American collector (1883–1965)

Thomas Winthrop Streeter Sr. (July 20, 1883 – June 12, 1965) was a book collector whose collection of Americana was considered one of the most important of its kind.

==Early life==
Thomas Winthrop Streeter was born on July 20, 1883, in Concord, New Hampshire, to Lillian (née Carpenter) and Frank S. Streeter. He graduated from St. Paul's School in 1900 and Dartmouth College in 1904. In 1907, he graduated from Harvard Law School.

==Career==
Following his graduation, Streeter practiced law in Boston. He law practiced at Choate, Hall & Stewart and later became a senior partner of the firm Streeter and Holmes. In 1917, he moved to New York City and was affiliated with banking and business firms there and in Morristown, New Jersey. He was chairman of the board of Simms Petroleum Corporation from 1923 to 1930 and was associated with the liquidation of Bank of United States from 1931 to 1935. In 1939, he retired from his law and financial career to focus his time on collecting historical documents about Americana, including books, maps, pamphlets, and broadsides.

Streeter was president of the Bibliographical Society of America from 1942 to 1943. He was chairman of Friends of the Dartmouth College Library. He was an associate of the John Carter Brown Library and a member of the Council of Fellows of the Pierpont Morgan Library. He was director of Friends Huntington Library. He was a member of the visiting committees of the libraries at Yale, Princeton, Harvard, and the McGregor Library. He was fellow of the California Historical Society and a member of the council of Grolier Club. He was a trustee of the New York Historical Society and served as its treasurer from 1947 to 1964. He served as president of the American Antiquarian Society. He was a member of the Wolpole Society, the Century Association of New York, and the Club of Odd Volumes of Boston.

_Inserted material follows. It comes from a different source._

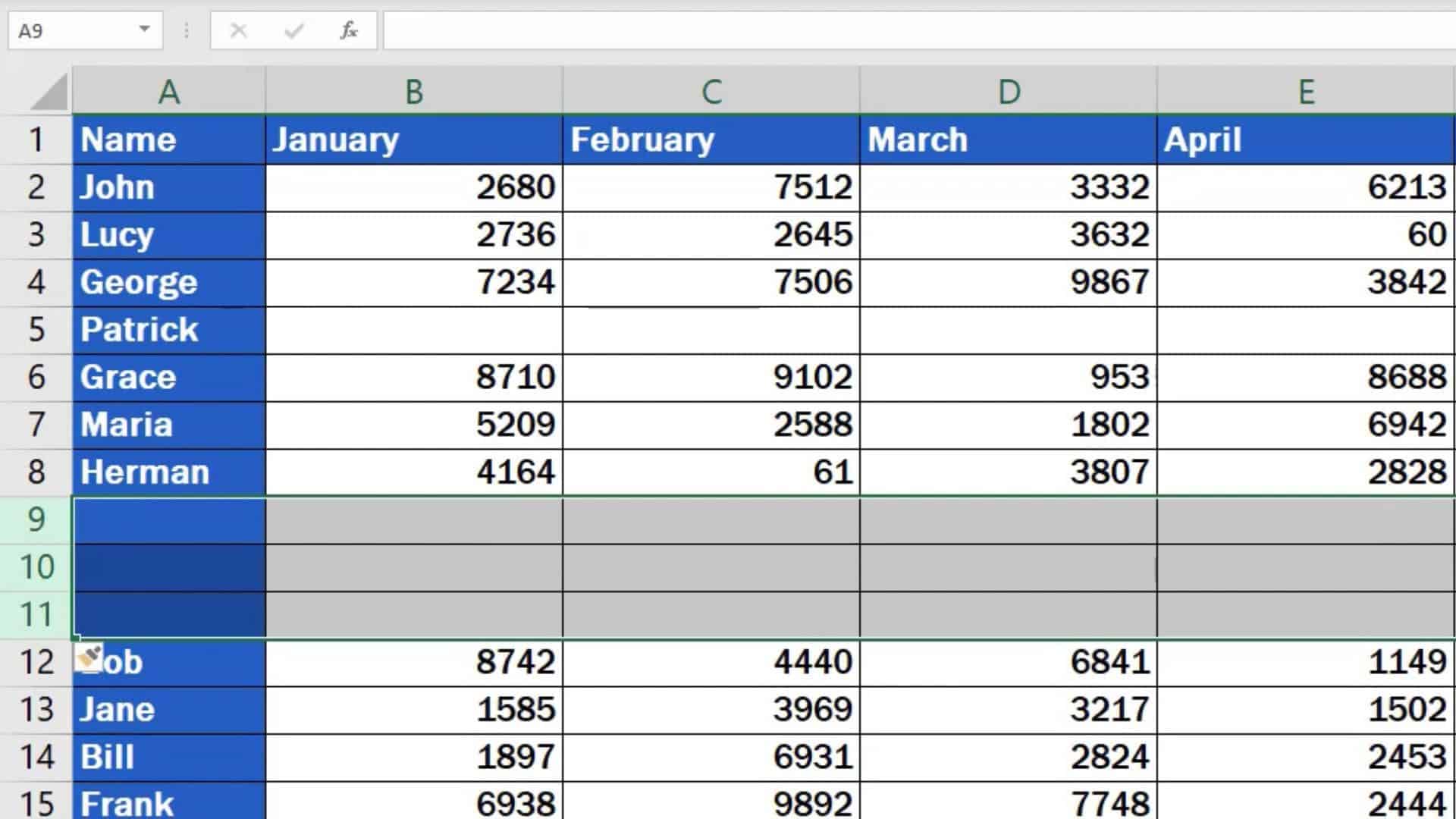Click the Cancel (X) icon beside the formula bar
Image resolution: width=1456 pixels, height=819 pixels.
239,31
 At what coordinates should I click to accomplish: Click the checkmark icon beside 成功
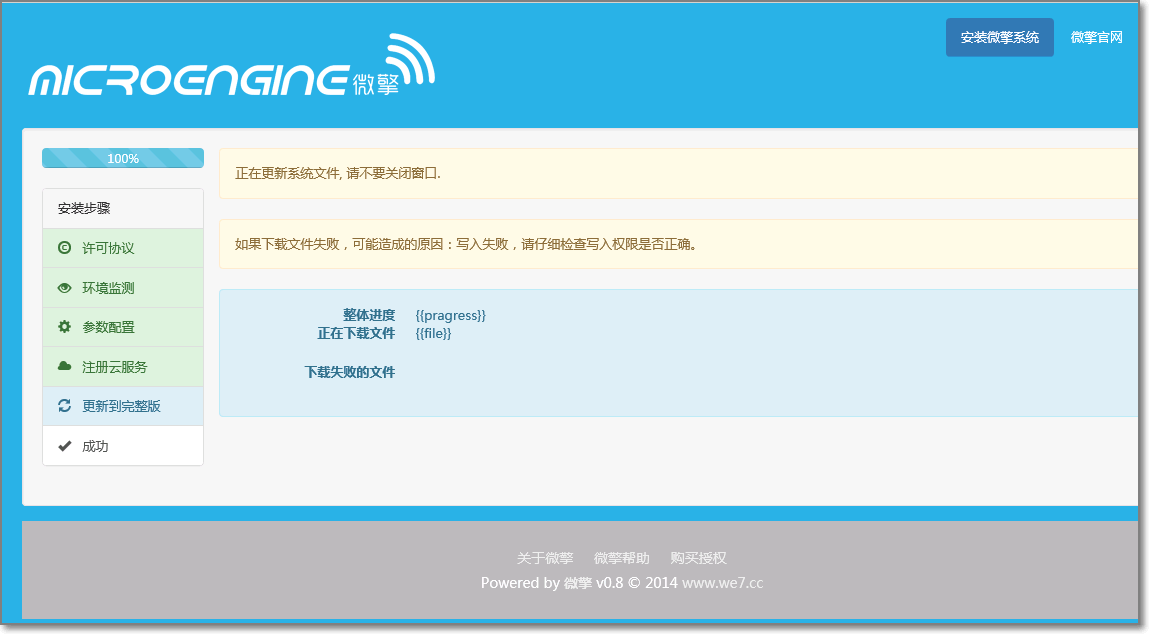tap(65, 446)
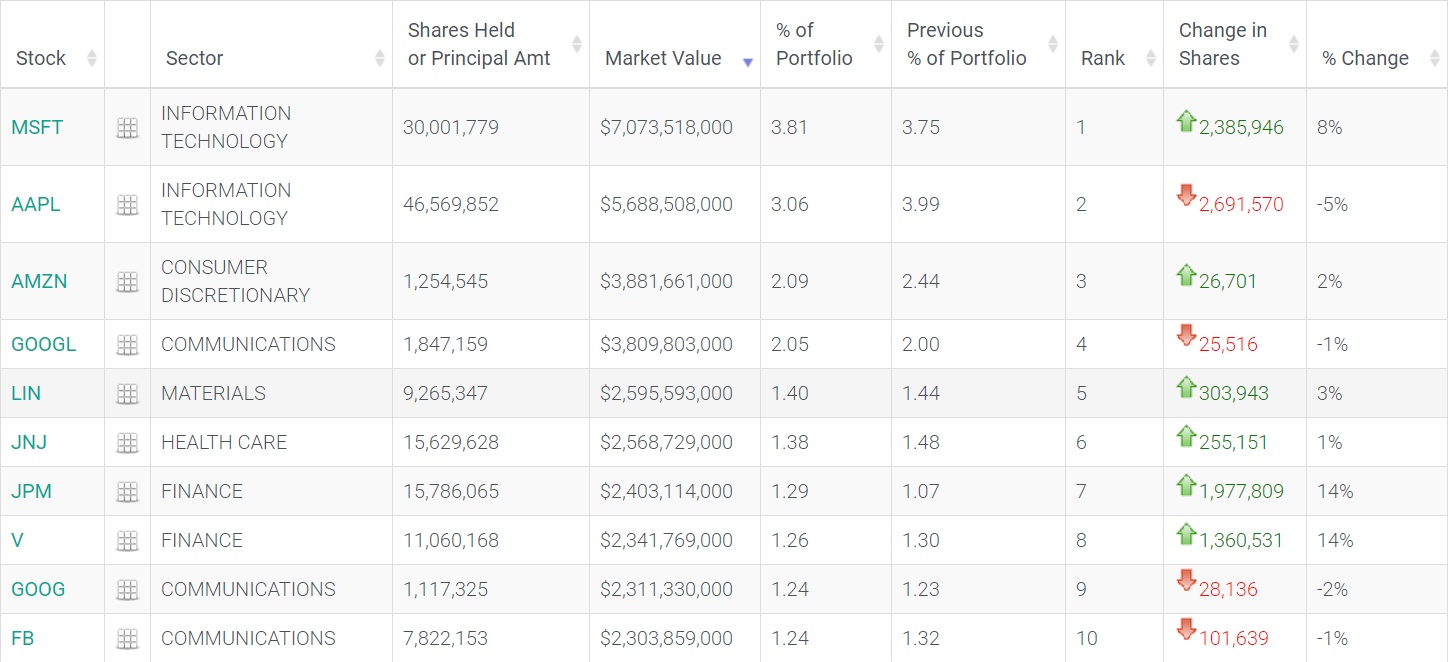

In February 1957, Streeter sold 2,100 historical Texan Americana to the Yale University Library, including a letter from William B. Travis at The Alamo. His data on early American railroads was provided to the American Antiquarian Society and Harvard Business School.

==Personal life==
Streeter married Ruth Cheney on July 23, 1917. Their children were Frank S., Henry S., Thomas W. and Lillian.

Streeter died on June 12, 1965, at his home in Morristown. He was buried in Peterborough, New Hampshire.

==Awards==
In 1946, Streeter was awarded an honorary Doctor of Literature degree from Darthmouth College. In 1957, he was awarded the New York Historical Society's Gold Medal for Distinguished Service. He received the Henry Wagner Memorial Award of the California Historical Society in 1962.